■ **Given text**:
CW: What you said earlier about Linux seems to imply that you see that as one of the dead ends you're not going to invest in.

MT: Not necessarily. Everyone's keeping an eye on Linux. It's just like the NT story or the Unix story -- you have to sort out what you're talking about -- whether it's the client or the server. If you're talking about the server, what kind of server?

So when I said buy a Mac instead, I'm talking about the client side of the story, which is where all of the hype and drama is. For hobbyists, great. On the server side it's a different story, and the jury's still out on the server side. On the server side Linux holds the promise of being basically a free Unix that can do a decent job as an application-specific server like a Web server or a database server.

CW: What sort of demand for Linux are you seeing from the large enterprise customers that you're targeting?

MT: None.

CW: When you talk to your customers, do they express any concerns about anything that Citrix hasn't gotten right yet that it needs to get right?

MT: It's not around technology -- that's not what they're asking us for They're asking us for a better view into best practices. What that means is this stuff is not plug-and-play; there's a little art and a little science in an implementation. The science you can study; the art is learned.

So what they'd like is for us to beef up our ability to teach the science, which we're doing; but then to also capture the art and teach that, without sending everyone to the school of hard knocks, which is what the world is today. That's one of the big things they want from us that we're not doing right now, and I committed to them that we are going to do something about it. What we're going to do is very straightforward: We're going to build the capability to capture the art, turn it into best-practices education, training and consulting, and then feed that back into our distribution channel as well as provide it direct where appropriate so that we can leverage the learning of a few into the knowledge of many.

■ **Data for review**:
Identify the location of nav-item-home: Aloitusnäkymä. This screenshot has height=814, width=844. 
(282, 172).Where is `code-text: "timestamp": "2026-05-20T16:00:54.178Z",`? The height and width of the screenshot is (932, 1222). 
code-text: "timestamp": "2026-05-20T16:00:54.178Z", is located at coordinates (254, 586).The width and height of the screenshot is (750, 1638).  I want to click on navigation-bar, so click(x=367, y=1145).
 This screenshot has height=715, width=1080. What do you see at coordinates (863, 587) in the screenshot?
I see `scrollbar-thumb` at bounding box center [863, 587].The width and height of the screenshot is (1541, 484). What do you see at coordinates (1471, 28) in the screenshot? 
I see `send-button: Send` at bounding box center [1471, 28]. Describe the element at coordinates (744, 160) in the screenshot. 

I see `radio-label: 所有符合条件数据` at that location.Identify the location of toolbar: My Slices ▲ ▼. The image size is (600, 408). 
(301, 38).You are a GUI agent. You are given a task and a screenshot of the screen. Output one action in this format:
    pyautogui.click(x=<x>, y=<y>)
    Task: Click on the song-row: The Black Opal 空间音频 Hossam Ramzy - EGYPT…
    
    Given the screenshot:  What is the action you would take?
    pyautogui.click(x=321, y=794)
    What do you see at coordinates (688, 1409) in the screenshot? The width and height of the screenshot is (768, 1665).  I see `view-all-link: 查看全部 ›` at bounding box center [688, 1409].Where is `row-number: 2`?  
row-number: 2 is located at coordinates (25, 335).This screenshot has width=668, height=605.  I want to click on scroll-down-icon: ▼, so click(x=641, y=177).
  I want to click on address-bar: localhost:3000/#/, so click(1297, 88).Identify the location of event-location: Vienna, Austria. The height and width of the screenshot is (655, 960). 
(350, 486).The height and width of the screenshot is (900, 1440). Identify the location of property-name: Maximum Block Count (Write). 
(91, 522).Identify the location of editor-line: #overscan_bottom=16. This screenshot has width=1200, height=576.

■ **Work order 1**: Based on the Citrix interview, name each form into which the company plans to turn the captured art.
■ **Work order 2**: Write the next part of the Citrix interview, starting after its final sentence.
The listing was taken from a separate source and has no connection to the interview above it.

■ **Answer space 1**:
- Education
- Training
- Consulting

■ **Answer space 2**:
CW: It occurred to me that Citrix might well be a company that Computer Associates CEO Charles Wang would want to get his hands on. Do you have any poison pills in place to prevent that?

MT: We have appropriate poison pills for the wrong kinds of takeover situations. But we're not in any way interested in that -- it's not the company strategy. We think we have a long and interesting life as an independent company with multiple channels, multiple products, and doing business on a global basis.

CW: Given that Citrix has no direct presence in Greater China, have you at least come up with a strategy for China?

MT: It's a Windows 2000 strategy around Unicode, to start with. We have a plan to provide a Chinese implementation of MetaFrame, but it's not real soon. Right now the roadmap is about 18 months out, and there's a possibility that we could be pulling this in by partnering with a company in China to help us do it.

We've opened up in Japan, which gave us all the schooling we needed to do double-byte software development and localization. We're just going through the business planning process for 2000, where we're making our Asia-Pacific organization, based in Sydney, think about their world in two dimensions: the world they know today, Australia/New Zealand; and the emerging markets of Asia. The emerging markets we're very interested in are India, China and Korea; and all the ASEAN countries because the use of English there makes it easy. My direction to the Asia-Pacific managing director is to tell us what we need to do to be more aggressive. That's going to potentially involve doing some joint ventures or some acquisitions in these emerging markets to go faster.

CW: What's the most difficult decision you've had to make since you became CEO of Citrix?

MT: The most difficult decisions that you ever have to make are related to people, and making change there. So the most difficult decision I've had to make since becoming CEO is the decision around reorganizing the company in April of this year. When you do that, it creates some disruption and some confusion. It's the price you pay for progress, but it creates situations where you have to take jobs that have gotten too big and you have to cell divide them. Those are hard things to get done and communicate to people and have them feel really good about it when you come out on the other side.